Efficient permitting and cost‑allocation enable the energy system to meet expanding industrial demand without passing excessive costs to households, supporting broader economic growth and competitiveness.
The United States is witnessing a surge in energy demand driven by reshoring of manufacturing and the rapid rollout of artificial‑intelligence workloads. Natural‑gas utilities have responded by expanding distribution networks, adding roughly 20,000 miles of pipe each year, and delivering a fuel that is both abundant and cost‑competitive. Since 2006, demand has risen nearly 50 % while the shale boom has kept prices well below historic peaks, giving businesses and households a rare combination of reliability and affordability. This dynamic also reduces reliance on imported fuels, bolstering energy security.
Despite this momentum, a fragmented permitting regime stalls projects and inflates costs. State and federal agencies often conduct overlapping reviews, and litigation can stretch a pipeline’s schedule by up to a decade, as illustrated by the Mountain Valley line. The National Association of Regulatory Utility Commissioners (NARUC) is urging Congress to adopt a unified, time‑bound approval process that preserves environmental rigor while eliminating needless delays. Streamlined permitting would lower capital expenditures, accelerate delivery of new capacity, and keep consumer bills from ballooning. Predictable timelines also attract private capital, further lowering financing costs.

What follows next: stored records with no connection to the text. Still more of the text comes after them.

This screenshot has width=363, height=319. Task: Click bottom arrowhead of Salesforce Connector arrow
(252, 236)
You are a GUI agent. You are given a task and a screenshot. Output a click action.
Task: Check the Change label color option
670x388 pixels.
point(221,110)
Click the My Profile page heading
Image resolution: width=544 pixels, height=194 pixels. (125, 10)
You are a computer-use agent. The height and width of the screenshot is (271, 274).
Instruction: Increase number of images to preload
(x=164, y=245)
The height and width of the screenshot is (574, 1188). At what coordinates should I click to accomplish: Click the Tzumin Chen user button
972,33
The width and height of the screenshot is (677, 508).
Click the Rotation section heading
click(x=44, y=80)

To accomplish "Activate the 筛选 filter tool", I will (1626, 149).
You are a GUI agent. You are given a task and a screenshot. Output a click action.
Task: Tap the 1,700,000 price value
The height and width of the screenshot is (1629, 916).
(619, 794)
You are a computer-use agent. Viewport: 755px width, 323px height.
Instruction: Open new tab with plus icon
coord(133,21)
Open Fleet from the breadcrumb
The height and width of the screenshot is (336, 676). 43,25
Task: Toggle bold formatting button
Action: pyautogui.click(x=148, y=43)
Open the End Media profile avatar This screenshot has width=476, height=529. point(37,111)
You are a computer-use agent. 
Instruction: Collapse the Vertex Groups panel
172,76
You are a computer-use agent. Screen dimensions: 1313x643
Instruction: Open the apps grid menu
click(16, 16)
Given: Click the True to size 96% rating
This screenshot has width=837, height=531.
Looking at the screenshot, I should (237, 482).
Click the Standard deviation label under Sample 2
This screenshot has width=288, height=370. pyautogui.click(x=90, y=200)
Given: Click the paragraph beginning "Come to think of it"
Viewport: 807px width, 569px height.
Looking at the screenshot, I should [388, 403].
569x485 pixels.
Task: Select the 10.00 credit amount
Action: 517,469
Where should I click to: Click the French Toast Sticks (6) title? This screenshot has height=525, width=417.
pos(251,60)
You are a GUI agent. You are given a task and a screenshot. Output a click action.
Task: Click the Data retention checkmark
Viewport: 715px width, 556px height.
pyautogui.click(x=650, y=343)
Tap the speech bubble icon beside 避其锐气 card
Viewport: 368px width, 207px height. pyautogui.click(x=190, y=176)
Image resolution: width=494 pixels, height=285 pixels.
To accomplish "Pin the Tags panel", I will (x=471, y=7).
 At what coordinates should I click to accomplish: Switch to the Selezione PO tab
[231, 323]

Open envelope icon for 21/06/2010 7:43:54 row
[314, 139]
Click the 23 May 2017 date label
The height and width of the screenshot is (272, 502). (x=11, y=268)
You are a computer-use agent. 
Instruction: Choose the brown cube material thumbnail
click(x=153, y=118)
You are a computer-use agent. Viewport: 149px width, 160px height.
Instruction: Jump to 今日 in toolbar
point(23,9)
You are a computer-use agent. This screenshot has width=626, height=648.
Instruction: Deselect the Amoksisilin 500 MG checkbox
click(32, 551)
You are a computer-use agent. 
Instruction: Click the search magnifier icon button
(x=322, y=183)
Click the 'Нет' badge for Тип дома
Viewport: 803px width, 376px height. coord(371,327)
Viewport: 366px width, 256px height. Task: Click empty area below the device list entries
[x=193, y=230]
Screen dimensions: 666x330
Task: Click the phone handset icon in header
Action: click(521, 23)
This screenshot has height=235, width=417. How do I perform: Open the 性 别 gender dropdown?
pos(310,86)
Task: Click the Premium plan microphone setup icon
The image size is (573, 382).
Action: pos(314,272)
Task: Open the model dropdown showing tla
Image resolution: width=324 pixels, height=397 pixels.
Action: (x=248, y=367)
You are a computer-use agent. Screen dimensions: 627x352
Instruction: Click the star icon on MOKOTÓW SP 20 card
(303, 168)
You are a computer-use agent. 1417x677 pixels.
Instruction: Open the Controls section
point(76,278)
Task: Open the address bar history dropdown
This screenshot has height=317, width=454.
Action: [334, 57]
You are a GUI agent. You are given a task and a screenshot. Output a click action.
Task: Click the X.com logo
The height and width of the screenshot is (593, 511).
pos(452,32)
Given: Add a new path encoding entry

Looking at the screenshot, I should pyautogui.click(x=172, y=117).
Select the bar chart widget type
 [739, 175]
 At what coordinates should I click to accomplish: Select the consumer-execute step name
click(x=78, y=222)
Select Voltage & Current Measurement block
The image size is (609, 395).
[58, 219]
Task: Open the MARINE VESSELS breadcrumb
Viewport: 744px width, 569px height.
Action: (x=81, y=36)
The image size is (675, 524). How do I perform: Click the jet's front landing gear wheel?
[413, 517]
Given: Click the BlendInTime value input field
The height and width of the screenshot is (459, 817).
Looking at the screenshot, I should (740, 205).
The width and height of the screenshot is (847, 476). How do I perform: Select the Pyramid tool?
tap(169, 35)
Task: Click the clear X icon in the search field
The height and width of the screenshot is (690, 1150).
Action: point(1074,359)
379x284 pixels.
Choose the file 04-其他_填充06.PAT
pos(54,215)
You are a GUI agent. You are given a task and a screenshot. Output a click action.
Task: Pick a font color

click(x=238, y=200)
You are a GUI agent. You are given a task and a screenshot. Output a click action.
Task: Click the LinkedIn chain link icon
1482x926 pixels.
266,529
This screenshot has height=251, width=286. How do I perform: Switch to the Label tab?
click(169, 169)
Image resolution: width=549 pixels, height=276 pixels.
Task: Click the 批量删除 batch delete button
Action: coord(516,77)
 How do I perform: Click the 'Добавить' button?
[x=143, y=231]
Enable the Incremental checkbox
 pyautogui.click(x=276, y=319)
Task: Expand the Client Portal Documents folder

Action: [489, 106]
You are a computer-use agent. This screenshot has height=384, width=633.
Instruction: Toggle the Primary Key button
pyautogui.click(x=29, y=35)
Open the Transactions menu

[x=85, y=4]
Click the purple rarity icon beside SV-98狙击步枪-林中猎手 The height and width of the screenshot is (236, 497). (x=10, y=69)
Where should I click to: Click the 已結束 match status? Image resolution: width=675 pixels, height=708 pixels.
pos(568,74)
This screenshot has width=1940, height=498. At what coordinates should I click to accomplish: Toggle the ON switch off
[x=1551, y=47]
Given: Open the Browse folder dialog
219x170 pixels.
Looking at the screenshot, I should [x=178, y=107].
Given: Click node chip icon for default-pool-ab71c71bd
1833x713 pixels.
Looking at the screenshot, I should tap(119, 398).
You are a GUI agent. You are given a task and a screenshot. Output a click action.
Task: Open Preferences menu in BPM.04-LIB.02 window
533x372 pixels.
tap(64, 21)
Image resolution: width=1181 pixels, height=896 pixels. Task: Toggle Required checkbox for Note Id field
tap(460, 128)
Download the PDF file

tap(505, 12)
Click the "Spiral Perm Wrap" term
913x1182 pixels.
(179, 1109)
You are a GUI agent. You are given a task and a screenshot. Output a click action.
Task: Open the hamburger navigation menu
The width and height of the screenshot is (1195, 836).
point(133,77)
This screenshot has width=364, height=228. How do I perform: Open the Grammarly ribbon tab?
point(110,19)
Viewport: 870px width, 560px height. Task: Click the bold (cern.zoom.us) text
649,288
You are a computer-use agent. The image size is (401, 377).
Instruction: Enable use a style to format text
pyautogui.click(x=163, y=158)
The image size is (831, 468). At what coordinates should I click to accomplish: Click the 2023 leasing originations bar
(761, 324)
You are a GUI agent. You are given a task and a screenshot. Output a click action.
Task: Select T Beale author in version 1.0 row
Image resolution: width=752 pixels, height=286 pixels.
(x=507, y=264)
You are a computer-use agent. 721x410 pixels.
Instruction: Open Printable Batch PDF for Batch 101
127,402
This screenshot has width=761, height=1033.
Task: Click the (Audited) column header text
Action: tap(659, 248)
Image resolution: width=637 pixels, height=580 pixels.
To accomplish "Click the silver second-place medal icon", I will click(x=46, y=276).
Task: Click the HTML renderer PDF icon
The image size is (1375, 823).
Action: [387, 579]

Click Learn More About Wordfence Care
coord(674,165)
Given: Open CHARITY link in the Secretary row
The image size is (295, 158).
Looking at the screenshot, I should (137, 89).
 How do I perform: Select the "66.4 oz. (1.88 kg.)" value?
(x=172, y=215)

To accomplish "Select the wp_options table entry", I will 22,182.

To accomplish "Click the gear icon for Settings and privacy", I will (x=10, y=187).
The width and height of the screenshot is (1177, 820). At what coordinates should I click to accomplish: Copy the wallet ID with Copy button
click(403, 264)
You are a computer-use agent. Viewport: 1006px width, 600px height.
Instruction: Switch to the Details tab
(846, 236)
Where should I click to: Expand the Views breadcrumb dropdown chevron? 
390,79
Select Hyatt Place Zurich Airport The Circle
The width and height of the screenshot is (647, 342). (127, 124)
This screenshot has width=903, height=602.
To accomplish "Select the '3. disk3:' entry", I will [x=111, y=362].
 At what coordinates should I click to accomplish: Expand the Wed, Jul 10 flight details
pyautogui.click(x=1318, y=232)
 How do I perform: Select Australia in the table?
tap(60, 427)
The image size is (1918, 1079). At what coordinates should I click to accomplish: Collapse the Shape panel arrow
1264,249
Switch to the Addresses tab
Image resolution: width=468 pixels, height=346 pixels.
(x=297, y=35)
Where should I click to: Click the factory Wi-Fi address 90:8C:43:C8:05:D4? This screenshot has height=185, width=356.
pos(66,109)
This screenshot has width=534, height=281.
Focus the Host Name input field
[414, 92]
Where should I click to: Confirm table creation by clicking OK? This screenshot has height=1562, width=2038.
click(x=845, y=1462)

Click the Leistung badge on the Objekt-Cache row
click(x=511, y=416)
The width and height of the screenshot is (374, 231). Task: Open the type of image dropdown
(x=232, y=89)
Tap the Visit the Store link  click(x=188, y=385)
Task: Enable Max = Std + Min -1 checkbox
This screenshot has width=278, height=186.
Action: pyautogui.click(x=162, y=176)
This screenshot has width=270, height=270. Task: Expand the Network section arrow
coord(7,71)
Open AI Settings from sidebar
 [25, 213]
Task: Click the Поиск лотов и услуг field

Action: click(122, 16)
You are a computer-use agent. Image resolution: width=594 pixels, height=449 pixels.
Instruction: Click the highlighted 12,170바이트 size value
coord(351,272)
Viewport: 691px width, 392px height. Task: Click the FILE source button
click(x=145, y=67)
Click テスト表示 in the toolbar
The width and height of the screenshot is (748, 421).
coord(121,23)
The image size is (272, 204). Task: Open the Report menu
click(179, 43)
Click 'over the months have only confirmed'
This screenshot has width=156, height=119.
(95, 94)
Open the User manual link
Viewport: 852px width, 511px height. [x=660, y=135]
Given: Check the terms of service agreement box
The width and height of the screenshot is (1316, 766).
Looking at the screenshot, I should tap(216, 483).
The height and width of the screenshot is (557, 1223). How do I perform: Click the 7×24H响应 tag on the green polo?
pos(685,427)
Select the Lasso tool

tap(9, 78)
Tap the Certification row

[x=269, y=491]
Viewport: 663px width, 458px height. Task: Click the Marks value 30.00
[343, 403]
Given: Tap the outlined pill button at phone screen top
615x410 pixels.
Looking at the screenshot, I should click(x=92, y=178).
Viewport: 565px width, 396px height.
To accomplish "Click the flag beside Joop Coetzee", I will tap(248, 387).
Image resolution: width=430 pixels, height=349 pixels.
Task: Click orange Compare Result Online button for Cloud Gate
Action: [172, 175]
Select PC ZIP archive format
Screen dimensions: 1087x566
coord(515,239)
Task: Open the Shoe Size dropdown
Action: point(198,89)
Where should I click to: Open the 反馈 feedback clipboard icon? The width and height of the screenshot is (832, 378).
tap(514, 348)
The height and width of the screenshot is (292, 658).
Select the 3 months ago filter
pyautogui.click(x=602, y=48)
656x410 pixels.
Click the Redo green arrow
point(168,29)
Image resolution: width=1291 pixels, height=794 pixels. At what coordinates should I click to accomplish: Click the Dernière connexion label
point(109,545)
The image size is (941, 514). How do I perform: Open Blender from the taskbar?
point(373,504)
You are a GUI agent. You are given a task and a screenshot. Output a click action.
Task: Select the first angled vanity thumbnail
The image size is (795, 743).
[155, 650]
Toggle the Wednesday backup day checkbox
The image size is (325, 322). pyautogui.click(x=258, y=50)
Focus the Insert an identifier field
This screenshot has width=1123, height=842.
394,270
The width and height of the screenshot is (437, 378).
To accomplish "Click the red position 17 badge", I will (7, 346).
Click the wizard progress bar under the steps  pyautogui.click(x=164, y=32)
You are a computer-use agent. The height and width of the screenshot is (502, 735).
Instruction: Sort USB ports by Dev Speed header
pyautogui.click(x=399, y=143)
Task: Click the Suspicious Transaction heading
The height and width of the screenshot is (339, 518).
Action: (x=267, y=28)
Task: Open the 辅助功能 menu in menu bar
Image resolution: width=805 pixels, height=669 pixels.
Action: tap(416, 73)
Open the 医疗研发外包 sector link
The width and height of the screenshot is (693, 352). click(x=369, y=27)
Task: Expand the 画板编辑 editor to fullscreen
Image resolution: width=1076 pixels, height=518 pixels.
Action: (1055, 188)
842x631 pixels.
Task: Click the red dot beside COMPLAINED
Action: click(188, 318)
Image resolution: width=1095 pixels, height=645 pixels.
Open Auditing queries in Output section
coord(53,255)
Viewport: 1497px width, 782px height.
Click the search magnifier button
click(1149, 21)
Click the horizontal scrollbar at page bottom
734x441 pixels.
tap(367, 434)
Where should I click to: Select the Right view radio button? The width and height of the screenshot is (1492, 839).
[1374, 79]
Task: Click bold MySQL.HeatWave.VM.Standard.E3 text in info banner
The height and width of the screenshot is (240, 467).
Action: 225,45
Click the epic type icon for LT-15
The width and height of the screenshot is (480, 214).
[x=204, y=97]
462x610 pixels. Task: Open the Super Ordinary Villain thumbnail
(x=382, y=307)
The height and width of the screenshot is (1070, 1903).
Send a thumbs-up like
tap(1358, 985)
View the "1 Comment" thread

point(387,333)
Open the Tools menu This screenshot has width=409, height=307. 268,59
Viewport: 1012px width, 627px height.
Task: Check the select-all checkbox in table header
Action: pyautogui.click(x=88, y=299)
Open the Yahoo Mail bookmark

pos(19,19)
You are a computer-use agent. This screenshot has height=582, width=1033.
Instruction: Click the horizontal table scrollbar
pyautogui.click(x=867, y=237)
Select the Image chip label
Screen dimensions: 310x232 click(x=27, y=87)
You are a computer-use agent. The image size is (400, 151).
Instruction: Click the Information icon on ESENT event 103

When new large‑scale users—data centers, factories, or campuses—sign on, smart ratemaking assigns the infrastructure cost to those anchor customers, protecting existing households from subsidizing unused assets. This cost‑allocation model encourages utilities to extend lines into emerging markets, after which smaller businesses and residential customers reap the benefits of lower‑priced gas and enhanced reliability. With efficient permitting and transparent rate structures, the natural‑gas system can turn rising demand into a catalyst for broader economic growth, keeping energy affordable while supporting the United States’ competitive edge. Such a framework positions natural gas as a bridge to a low‑carbon future.